__TASK TO COMPLETE__:
Render each nonblank line of the material below as a row in a Markdown table with the columns No. and Text, numbering the rows in order. Leave the pictures out of the table.
■ ■ ■ ■ ■ ■ ■
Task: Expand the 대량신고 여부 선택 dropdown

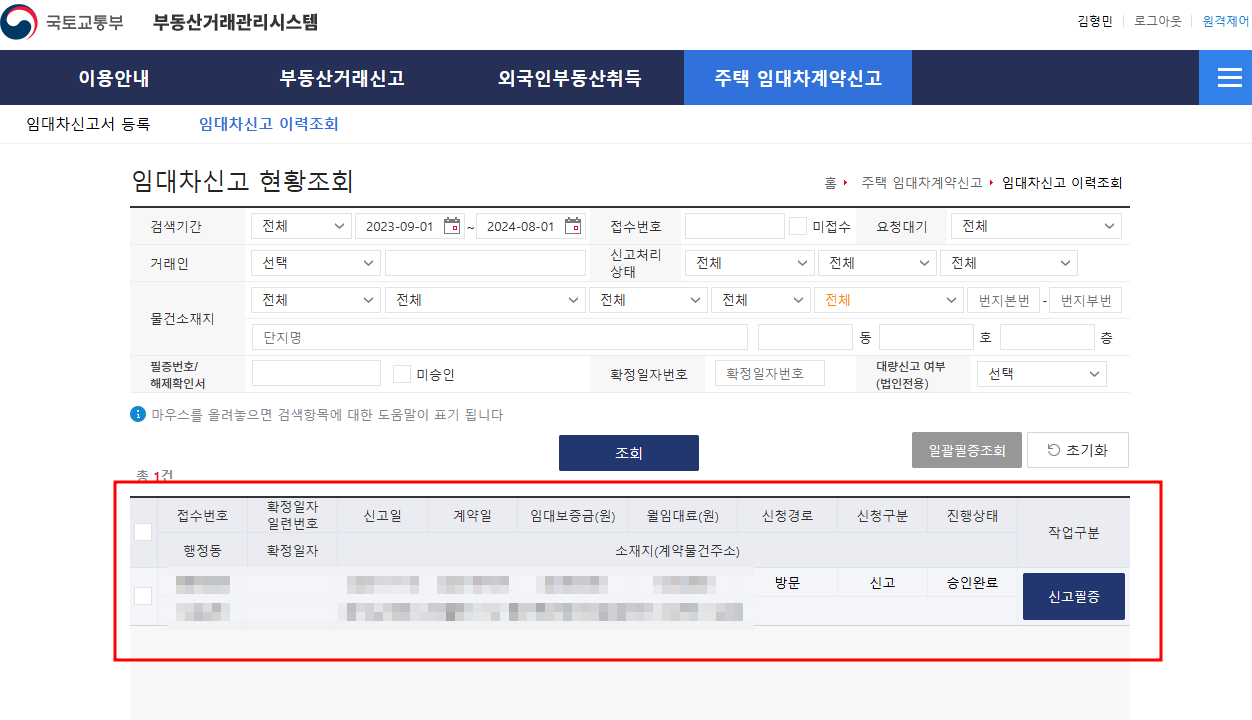Action: click(1041, 372)
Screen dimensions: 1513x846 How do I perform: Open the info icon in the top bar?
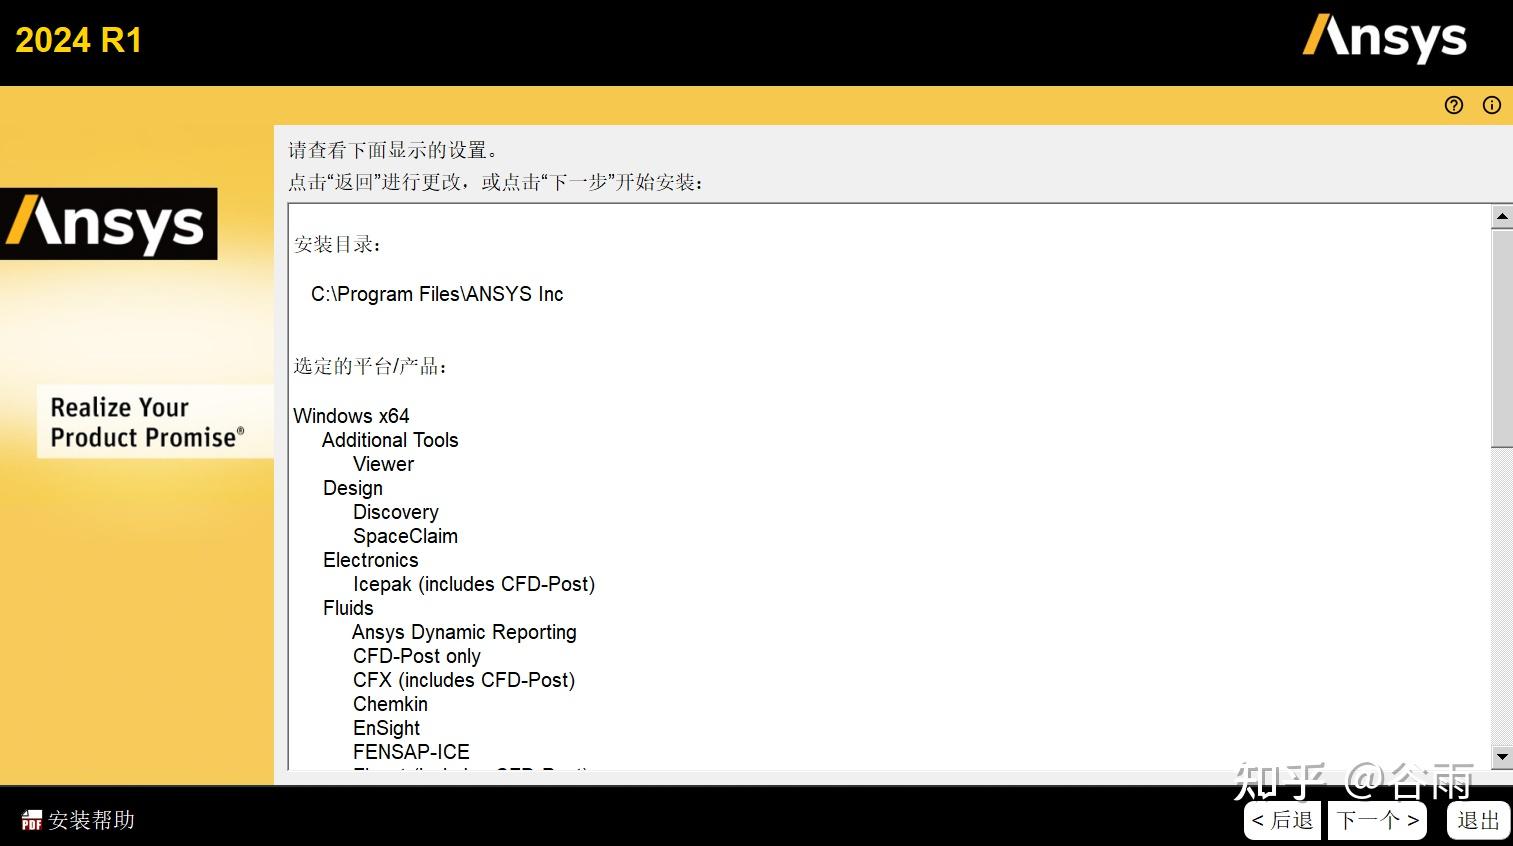[x=1491, y=105]
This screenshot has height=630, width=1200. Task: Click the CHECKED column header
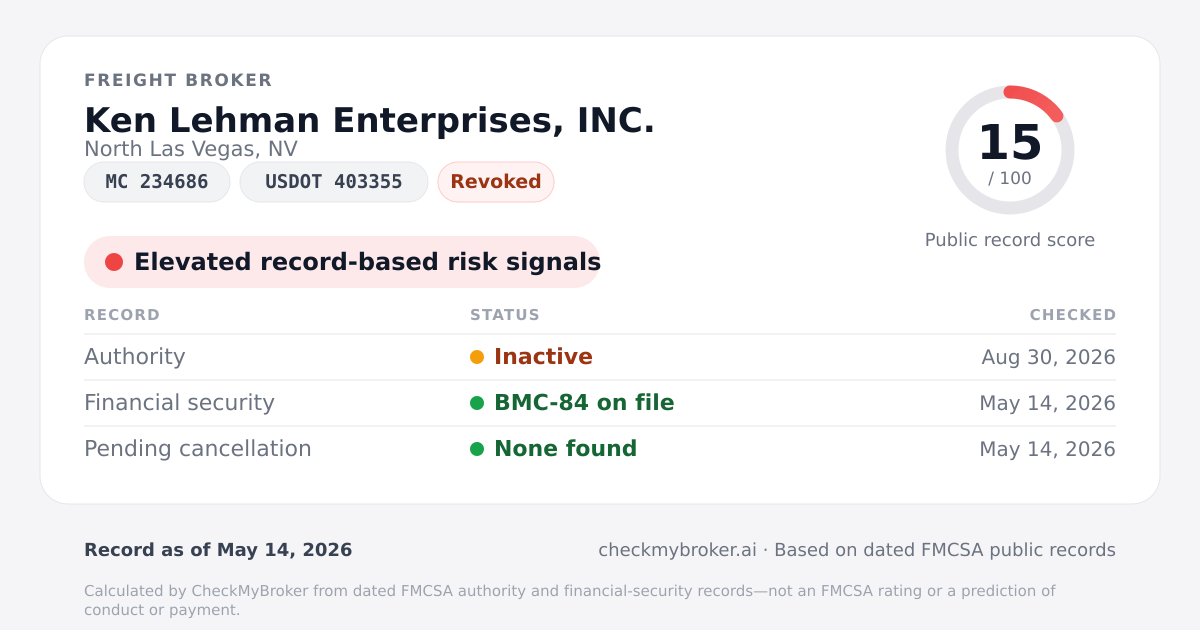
■ ■ ■ ■ ■ ■ ■
__ANSWER TO THIS PROBLEM__:
| No. | Text |
|---|---|
| 1 | Task: Expand the 대량신고 여부 선택 dropdown |
| 2 | Action: click(1041, 372) |
| 3 | Screen dimensions: 1513x846 How do I perform: Open the info icon in the top bar? |
| 4 | [x=1491, y=105] |
| 5 | This screenshot has height=630, width=1200. Task: Click the CHECKED column header |